Supplied passage:
Be calm, actually I'm surprised none of us tol;d you she would say that. They almost always do.

What did the OM's wife say?

I'm going to post something that may help. Give her time to settle down. If she repeats the remark about not gin=ving it a go again, tell her cheaters that were going to just try to hide it better always say thataccording to your research.

*Originally Posted by marduk 
I happened to be thinking today about the past year of my marriage. Everyone on these forums were so instrumental in my being in the great place I am today I thought I would post a note about where I was, where I am, and what I’ve learned.

A year ago my marriage was a mess. After 3 kids my stay at home wife spontaneously decided to start going out with her girlfriends again, including a “girls trip” to Vegas. She started a crazy fitness routine, including marathon running and triathalons. She started leaving me at home with the kids 2-3 evenings a week. A rough summer. I was insecure, controlling, alone, and afraid.

Thanks in part to the folks on this forum, life is much better now. My wife only goes out with her friends maybe once a month, and the last time she did, she came home early, threw her arms around me, and told me she’s so happy she gets to come home to me. She goes to the gym maybe once or twice a week for an hour or so in the early evening. When she does leave on races out of town the whole family will go on a camping trip together so we can be there for her at the finish line. The stress level in the house is much lower, and our happiness and respect for each other is much higher. Are things perfect? No – we still fight, have conflict, and disagree. But they’re shorter-lived, not has hostile, and just plain don’t seem to hurt so much. What’s changed? Me. Here’s what I learned:

1. Let her go. You can fight, hold her back, be controlling… and you’ll just look petty, insecure, and weak. Be cool, act secure, give her a kiss and say “have fun.” If she’s going to cheat or leave, she’s going to cheat or leave. It’s better if it happens sooner rather than later in my book. A marriage is a choice, a decision that’s made one day at a time. You’re in or out. This was really, really hard. But I've learned that nothing lasts forever, life is change. We can grow together or apart. I can't force her to decide to want to be with me.

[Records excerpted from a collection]
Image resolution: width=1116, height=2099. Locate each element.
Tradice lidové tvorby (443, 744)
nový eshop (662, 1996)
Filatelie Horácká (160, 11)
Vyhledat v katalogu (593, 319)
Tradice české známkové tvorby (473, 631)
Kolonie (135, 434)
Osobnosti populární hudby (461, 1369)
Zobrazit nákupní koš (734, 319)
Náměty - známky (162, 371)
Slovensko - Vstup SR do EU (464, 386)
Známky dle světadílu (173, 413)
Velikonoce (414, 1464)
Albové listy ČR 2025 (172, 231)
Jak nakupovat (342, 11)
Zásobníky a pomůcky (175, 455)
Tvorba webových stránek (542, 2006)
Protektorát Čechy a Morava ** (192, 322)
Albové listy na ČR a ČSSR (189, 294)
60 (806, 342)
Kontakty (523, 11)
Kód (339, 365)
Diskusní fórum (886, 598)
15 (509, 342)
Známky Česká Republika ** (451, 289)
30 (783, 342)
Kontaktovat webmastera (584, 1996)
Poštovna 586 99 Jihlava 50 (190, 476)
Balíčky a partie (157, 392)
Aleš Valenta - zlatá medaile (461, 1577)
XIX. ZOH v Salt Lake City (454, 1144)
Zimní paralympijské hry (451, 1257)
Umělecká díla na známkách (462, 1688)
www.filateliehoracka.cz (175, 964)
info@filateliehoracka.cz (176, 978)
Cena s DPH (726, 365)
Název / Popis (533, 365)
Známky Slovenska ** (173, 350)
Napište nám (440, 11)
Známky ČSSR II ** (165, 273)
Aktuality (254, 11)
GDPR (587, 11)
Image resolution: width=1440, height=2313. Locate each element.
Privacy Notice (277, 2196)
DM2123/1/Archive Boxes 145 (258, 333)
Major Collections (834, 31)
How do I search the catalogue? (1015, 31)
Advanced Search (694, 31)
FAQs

Required actions:
(a) Answer these questions from the forum thread:
(i) How many kids does the quoted poster have?
(ii) Where did the wife take a "girls trip"?
(iii) How often does the wife now go to the gym?
(b) In the forum thread, which four words does the quoted poster use to describe himself during the rough summer a year ago?
(c) Pick up the forum thread after its last sentence and write the next part.
The records are separate material, apart from the forum thread.

Answers below:
(a)
(i) Three.
(ii) Vegas.
(iii) Maybe once or twice a week, for an hour or so in the early evening.

(b) insecure, controlling, alone, afraid

(c)
2. Set boundaries, and then stick to them. I found in my marriage that it wasn’t ok to say “I don’t want you to do that” but it was ok to say “would you be ok with me doing that?” And then hold her to it. 9 times out of 10 the behaviour would go away on its own if I stuck to it. For example: if it was ok for her to be gone 2-3 nights a week so would I. After a couple of weeks she was dying to sit on the couch and watch a movie after we spent the evening with the kids together. Conversely, if it's within your boundaries, be cool with it. I started to let her off the hook for minor annoyances a lot more which cooled the stress levels.

3. Be ok with losing her. Seriously. After one of our last bad fights before things got better, I reconciled myself to thinking this might be it. The end of our marriage and little family. I thought out how things would be living on my own, sharing custody of the kids, etc. And as tough as it would be, made peace with it. It wouldn’t kill me, it wouldn’t kill my kids. Very negative experience and one I’d like to avoid at all costs, but we would survive. This changed my attitude and clinginess significantly… and to be blunt scared the hell out of my wife. Just last month she told me “I think you’d be more ok without me than I’d be without you.” And for our marriage, that balance of neediness works. I think it’s an alpha male thing, not sure but it seems to work.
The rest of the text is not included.